Panther looks up another "sworn brother" who runs some sort of underground day-trading business. Brother Lung (Phillip Keung) boasts of his success and urges Panther to learn how to play the market, leaving him a chart of trends to study while he steps out briefly. Dutifully Panther studies the chart until Lung bursts back in, desperate to log on and sell some rapidly depreciating assets. It's too late; Lung has been shut out of his accounts and faces ruin. So now Panther needs to find money for Lung, and a loan-shark they know seems the most likely target. At this point, since we recognize their quarry as Yuen from Teresa's story, we can guess what will happen as Panther breaks into the man's car in the parking garage. But as he lies in wait, someone else entirely attacks the loan shark while Panther huddles helplessly in the back seat. The two men brawl, the mugger bashing the loan shark over the head with a tire iron. The older man is tough, though. He gets up and bashes his attacker from behind, finally beating him to death and stomping back to the car before the effects of his own injury catch up to him. Panther finally slips out with a few millions before the cops and Teresa arrive at the scene.

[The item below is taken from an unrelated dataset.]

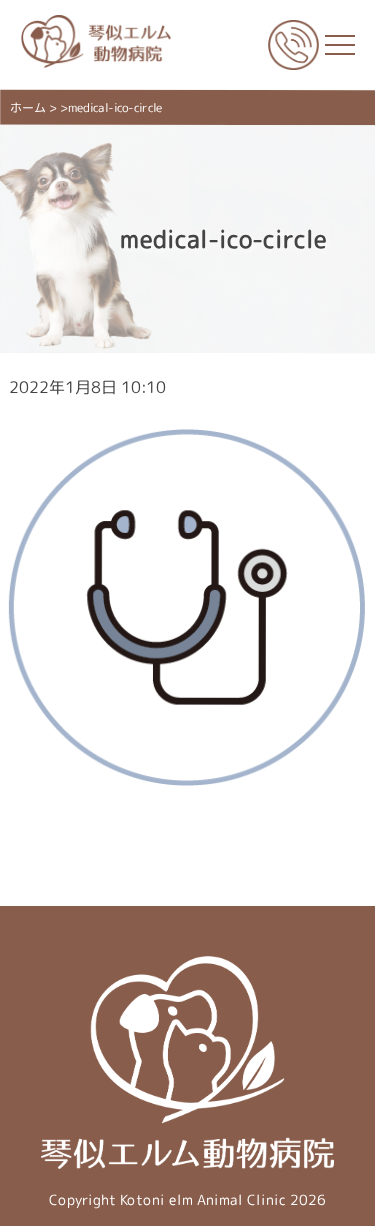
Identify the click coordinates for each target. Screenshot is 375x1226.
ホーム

While Teresa faces a simple, classical moral dilemma -- with no paperwork indicating that the loan shark left any money with her, and with the carjacking apparently explaining any loss, should she take the money and run? -- Panther's adventures become a regular day from hell. He and Lung are soon accosted by one of the bigger players in the clandestine market, someone whom Lung owes big time. Panther puts himself in danger simply through his inability to keep his mouth shut, but the big man seems more amused than angered by him. Lung's another story, however, and the guy takes some sort of floral-design icepick and drives it through Lung's breast. The good news, he tells Panther, is that Lung might live if Panther gets him to a hospital in time. He lets them go, and Lung takes the wheel as they head off for help. But Lung remains more interested in getting money than in keeping alive -- he seems to think money will save him. After almost getting trapped in a converging circle of police detours -- these are related to a suspense storyline involving Inspector Cheung -- Lung drops Panther off outside another brokerage with desperate instructions to bet their remaining loot on the market continuing to drop.  Inside, Panther promptly forgets the instructions and has to rely on his own hunch. He bets that the market will rise. In a blackly comic climax, the market continues to fall as an unwitting and dying Lung roots the trend down in his car and Panther despairs in the brokerage. Then, improbably, the market reverses -- Greece will be bailed out -- and as Panther rejoices a horrified Lung, not realizing his good fortune, stumbles into the street to make a final cry for help, only to be ignored as the cops focus on the hostage situation nearby.




To ends the film on an unnecessary note with Teresa (I'll leave her decision unspoiled) and Panther almost crossing paths on a crowded street, but with uncertainty still hanging over the city. Where will Teresa go from here? After his ordeal, does Panther remember that he still needs to bail out Boss Wah? The English-language title doesn't necessarily clarify things, especially when Panther seems to be the most principled person in the picture in his doglike devotion to too many bosses and sworn brothers. To the extent that Teresa is a sympathetic character -- I expect audiences to empathize with the worker on the firing line with an impossible goal imposed on her -- I wonder whether To wants us to root for her to take the money or not. It may be one of those situations where the idea is to implicate the audience; if you root for Teresa and/or Panther to take the money, aren't you involved in a life without principle? Or do you apply survival logic and assume that in a world without principle people had better look out for themselves? These moral complications only enhance the picture, and the performances by poker-faced Denise Ho and frantic Lau Ching Wan are pillars that keep the whole structure aloft, with support from a fine ensemble, several of whom (along with Lau) have won awards for their work here. Life Without Principle is one of the best films so far to deal with the ongoing economic crisis, and possibly the most entertaining of them.